▶ _EXERCISE_:
Which lines of the records below contain the word "menu"? Report each of them in full.

Stored data entries:
####################

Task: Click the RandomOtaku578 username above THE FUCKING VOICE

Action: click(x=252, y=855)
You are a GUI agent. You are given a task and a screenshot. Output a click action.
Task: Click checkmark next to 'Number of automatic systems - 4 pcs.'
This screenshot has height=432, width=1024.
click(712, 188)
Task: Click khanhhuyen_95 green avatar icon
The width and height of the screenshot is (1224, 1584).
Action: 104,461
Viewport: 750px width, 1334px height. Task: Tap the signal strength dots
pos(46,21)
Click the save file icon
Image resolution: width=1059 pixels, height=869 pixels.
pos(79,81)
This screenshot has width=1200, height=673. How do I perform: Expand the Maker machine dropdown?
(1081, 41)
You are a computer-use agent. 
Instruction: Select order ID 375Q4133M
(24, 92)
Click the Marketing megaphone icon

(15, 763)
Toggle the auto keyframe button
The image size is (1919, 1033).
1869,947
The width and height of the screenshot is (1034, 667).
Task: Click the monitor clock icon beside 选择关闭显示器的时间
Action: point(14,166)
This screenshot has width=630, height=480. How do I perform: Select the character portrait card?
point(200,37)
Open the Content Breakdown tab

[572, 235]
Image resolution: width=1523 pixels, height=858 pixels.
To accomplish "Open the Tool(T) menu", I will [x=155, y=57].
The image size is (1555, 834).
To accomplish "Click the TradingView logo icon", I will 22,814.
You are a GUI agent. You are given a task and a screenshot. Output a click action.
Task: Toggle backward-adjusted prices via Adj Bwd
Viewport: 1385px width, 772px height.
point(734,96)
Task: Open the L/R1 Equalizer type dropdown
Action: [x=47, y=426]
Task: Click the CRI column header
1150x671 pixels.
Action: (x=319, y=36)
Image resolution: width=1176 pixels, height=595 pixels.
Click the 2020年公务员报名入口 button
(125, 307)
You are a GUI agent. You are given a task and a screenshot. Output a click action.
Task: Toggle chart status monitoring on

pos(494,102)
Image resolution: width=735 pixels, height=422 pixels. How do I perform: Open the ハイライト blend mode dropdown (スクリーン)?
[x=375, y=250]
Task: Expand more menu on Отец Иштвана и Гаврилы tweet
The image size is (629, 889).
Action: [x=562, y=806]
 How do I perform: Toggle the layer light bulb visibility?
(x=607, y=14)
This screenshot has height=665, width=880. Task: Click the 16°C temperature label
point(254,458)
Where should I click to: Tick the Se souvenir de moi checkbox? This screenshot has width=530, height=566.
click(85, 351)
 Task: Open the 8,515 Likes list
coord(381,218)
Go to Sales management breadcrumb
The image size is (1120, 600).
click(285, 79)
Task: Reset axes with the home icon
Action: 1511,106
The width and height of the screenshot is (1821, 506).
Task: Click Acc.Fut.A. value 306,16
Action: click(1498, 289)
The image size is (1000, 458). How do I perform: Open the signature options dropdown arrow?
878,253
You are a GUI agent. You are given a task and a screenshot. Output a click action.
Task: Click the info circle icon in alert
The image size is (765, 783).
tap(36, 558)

####################

▶ _RESULT_:
To accomplish "Open the Tool(T) menu", I will [x=155, y=57].
Task: Expand more menu on Отец Иштвана и Гаврилы tweet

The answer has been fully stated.